The cost of complex global
banking regulations
The various changes in regulatory regimes across the world have necessitated a fundamental review of each bank’s operating model. Many banks will need to decide which businesses and geographies to focus on and which to exit. According to an estimate by McKinsey & Co., the capital requirements under Basel III alone could reduce return on equity (RoE) for banks by about 3 to 4% ,
leave alone increasing operating costs due to KYC, FATCA, AML, interest cap etc.
The double whammy of stringent regulations and weak economic growth is forcing banks to review every aspect of their businesses. While compliance remains the top priority, banks need to continuously enhance the efficiencies in their day-to-day operations to prepare for a prolonged period of tight margins and high costs.
Banks face the daunting task of meeting stake- holder, regulator and customer expectations while complying with stringent new regulatory requirements.

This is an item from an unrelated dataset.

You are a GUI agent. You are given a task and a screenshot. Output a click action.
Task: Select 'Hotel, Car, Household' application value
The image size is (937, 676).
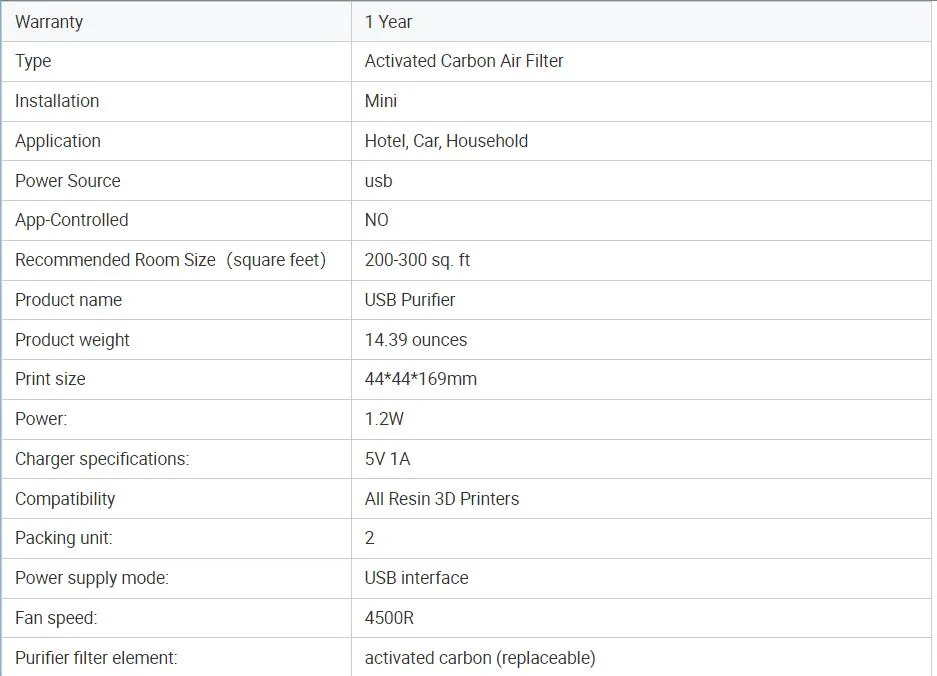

This will force them to seek more innovative ways of creating operational efficiencies and market differentiation.
Each bank will need to undertake a deep-dive analysis of its businesses and extract benefits to satisfy all stakeholders. Top management will be under pressure to make prudent IT investments. Clearly, there is no one-size-fits-all approach. The optimal solution could well lie in a combination of strategic decisions that revolve around efficient Balance Sheet Management and collaborative work environments that optimize operational efficiencies through smart outsourcing.
Moreover, industry participants can find additional avenues by partnering with third-party experts, divesting businesses that drag down capital or merging with synergistic institutions. Such measures can help organizations succeed in a risk-averse marketplace that is increasingly driven by complex global regulations.